▶ **Document section**:
▬▬▬

Contact: Lou Solomon, Interact
CHARLOTTE, NC – February 2015 – A tough performance review is uncomfortable for the employee. But the manager on the other side of the desk is likely to feel just as squeamish about delivering the news, according to a new survey conducted online among 1,120 employed U.S. workers, 616 of whom manage employees in the workplace, by Harris Poll on behalf of Interact.
It is widely known that people thrive when given expectations and feedback. If we get it right, feedback can create collaboration, a culture of connection and sustainable change. With so much to gain, why do leaders shrink from straight talk?
Because even at the leadership level, the fear of hurting people’s feelings and facing drama and retribution can cause us to behave in a way that drums up more tension. Our own nervousness causes up to tense up and over-dramatize the conversation. We set ourselves up for a fearful response with demands like, “Come in and shut the door. I need to talk to you.” We create an environment of conflict.
Over a third (37%) of America’s business leaders reporting they are uncomfortable having to give direct feedback/criticism about their employee’s performance that they might respond badly to.

▬▬▬

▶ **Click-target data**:

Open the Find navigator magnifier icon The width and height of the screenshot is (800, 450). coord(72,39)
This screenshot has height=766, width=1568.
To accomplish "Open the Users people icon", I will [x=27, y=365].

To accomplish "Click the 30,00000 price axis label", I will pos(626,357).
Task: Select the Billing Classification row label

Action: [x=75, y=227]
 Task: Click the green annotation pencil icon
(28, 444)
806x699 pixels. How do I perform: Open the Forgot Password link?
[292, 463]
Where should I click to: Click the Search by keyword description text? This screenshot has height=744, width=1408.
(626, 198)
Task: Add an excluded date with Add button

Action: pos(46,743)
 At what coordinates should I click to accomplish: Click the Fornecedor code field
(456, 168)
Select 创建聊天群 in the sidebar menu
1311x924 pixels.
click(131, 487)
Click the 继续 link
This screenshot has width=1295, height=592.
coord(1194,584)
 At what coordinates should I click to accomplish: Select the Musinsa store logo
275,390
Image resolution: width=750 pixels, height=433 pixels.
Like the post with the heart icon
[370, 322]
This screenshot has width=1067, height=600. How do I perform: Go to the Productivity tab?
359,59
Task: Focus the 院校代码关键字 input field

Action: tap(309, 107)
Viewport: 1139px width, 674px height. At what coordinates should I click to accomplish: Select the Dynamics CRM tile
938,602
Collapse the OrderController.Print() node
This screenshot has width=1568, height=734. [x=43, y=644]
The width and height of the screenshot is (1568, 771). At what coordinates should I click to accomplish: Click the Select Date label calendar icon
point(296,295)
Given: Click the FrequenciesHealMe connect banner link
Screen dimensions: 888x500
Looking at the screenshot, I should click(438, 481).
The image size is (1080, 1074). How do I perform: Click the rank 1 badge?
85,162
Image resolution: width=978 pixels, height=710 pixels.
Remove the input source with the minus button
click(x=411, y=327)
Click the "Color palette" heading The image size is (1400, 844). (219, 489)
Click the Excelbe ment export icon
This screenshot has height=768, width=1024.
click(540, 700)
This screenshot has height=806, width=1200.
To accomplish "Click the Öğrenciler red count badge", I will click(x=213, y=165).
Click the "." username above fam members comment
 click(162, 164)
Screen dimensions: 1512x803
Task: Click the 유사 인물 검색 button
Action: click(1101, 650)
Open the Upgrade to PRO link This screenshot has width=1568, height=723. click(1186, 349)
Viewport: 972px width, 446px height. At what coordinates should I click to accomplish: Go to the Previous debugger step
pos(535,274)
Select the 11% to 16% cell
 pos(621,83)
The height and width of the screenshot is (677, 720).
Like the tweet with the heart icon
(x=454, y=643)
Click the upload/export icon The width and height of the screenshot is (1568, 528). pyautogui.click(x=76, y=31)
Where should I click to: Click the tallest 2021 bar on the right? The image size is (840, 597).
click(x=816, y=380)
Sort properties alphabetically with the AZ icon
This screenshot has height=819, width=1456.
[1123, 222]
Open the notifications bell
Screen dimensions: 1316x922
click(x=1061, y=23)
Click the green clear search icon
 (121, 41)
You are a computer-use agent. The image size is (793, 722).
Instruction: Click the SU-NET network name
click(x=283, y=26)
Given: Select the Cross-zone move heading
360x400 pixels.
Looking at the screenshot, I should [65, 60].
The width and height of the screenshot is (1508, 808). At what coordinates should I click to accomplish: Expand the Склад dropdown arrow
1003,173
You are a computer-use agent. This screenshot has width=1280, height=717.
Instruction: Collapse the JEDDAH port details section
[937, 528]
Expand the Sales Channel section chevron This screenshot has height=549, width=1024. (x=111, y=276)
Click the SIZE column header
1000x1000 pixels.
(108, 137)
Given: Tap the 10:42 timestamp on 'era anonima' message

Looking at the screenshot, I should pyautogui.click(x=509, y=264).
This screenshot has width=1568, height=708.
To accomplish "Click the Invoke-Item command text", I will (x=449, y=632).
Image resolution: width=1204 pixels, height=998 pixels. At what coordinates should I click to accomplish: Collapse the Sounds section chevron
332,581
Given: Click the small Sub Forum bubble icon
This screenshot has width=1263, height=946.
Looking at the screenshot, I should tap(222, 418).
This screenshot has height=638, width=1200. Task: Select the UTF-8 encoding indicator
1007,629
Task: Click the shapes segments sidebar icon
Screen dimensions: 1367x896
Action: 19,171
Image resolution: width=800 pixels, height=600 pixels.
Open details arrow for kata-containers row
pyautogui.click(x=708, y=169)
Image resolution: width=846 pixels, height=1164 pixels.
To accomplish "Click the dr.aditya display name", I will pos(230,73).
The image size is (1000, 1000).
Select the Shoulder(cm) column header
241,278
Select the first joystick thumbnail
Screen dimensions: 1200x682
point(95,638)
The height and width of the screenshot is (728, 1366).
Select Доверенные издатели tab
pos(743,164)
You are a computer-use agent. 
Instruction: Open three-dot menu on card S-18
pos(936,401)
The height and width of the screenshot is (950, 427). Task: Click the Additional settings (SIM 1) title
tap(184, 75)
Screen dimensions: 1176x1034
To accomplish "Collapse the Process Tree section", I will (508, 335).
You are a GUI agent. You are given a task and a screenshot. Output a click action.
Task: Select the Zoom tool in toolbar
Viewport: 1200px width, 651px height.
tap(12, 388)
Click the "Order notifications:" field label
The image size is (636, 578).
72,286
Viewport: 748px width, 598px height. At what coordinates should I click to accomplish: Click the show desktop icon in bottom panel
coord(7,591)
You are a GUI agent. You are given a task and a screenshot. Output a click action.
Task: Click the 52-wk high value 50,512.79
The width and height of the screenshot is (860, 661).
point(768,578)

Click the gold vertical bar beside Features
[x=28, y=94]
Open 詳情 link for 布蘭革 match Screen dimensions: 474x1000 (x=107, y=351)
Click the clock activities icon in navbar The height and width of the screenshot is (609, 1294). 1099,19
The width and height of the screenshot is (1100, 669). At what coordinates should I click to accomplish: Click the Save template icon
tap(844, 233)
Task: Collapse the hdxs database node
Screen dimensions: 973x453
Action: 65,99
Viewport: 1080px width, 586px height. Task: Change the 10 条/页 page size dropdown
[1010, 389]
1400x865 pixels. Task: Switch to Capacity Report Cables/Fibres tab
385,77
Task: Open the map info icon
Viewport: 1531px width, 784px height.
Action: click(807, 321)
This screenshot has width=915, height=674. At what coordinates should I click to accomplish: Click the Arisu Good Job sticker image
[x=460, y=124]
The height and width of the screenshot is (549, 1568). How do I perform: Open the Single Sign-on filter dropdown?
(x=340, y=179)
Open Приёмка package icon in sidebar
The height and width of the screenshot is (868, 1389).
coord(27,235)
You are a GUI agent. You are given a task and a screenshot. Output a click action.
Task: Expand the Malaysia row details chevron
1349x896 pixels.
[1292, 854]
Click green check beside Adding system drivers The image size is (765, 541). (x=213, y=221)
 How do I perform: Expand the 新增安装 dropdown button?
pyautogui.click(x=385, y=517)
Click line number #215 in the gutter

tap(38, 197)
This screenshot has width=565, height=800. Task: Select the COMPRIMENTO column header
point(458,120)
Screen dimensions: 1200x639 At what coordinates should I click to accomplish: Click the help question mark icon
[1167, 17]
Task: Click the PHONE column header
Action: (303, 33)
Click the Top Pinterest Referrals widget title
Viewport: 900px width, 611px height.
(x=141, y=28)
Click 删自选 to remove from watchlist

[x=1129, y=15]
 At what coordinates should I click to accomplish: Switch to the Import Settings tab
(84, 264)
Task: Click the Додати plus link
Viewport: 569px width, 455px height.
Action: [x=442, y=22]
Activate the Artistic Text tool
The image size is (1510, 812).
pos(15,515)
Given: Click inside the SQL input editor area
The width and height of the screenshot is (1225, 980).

▬▬▬

▶ **The tasks**:
a) According to the press release about managers and feedback, how many employed U.S. workers took part in the Harris Poll survey?
b) Continue the press release about managers and feedback from where it stops.
These rows come from a source separate from the press release.

▶ **Answers to the exercises**:
a) 1,120 employed U.S. workers took part, 616 of whom manage employees.

b)
Survey results showed that leaders who manage employees in the workplace are uncomfortable on a number of communication fronts, including:
- Demonstrating vulnerability (e.g., sharing mistakes they’ve learned from) (20%)
- Recognizing employee achievements (e.g., giving praise for a job well done) (20%)
- Delivering the “company line” in a genuine way (20%)
- Giving clear directions (19%)
- Crediting others with having good ideas (16%)
- Speaking face to face rather than by email (16%)
In their everyday interactions, leaders are clearly not making the connections with their workers that can give them a competitive advantage.
A stunning majority (69%) of managers say there is something about their role as a leader that makes them uncomfortable communicating with their employees.
Leaders who recognize the importance of making both sides of the table comfortable and effective are those who have a different mindset about giving employees feedback:
1. Be Direct, Be Kind
Being direct does not require being unkind. Making someone feel wrong, or feeling superior in some way, is off track. However, offering feedback is an opportunity for growth and can be an incentive for an employee to be more of who they are. At the same time, a direct conversation falls apart when beating around the bush. It should include specific examples of behavior to illustrate the issues.
Listening provides a space in which people can feel respected. Ideally a direct feedback conversation is meant to spark learning on both sides—managers and employees must understand the situation together in order to make positive change.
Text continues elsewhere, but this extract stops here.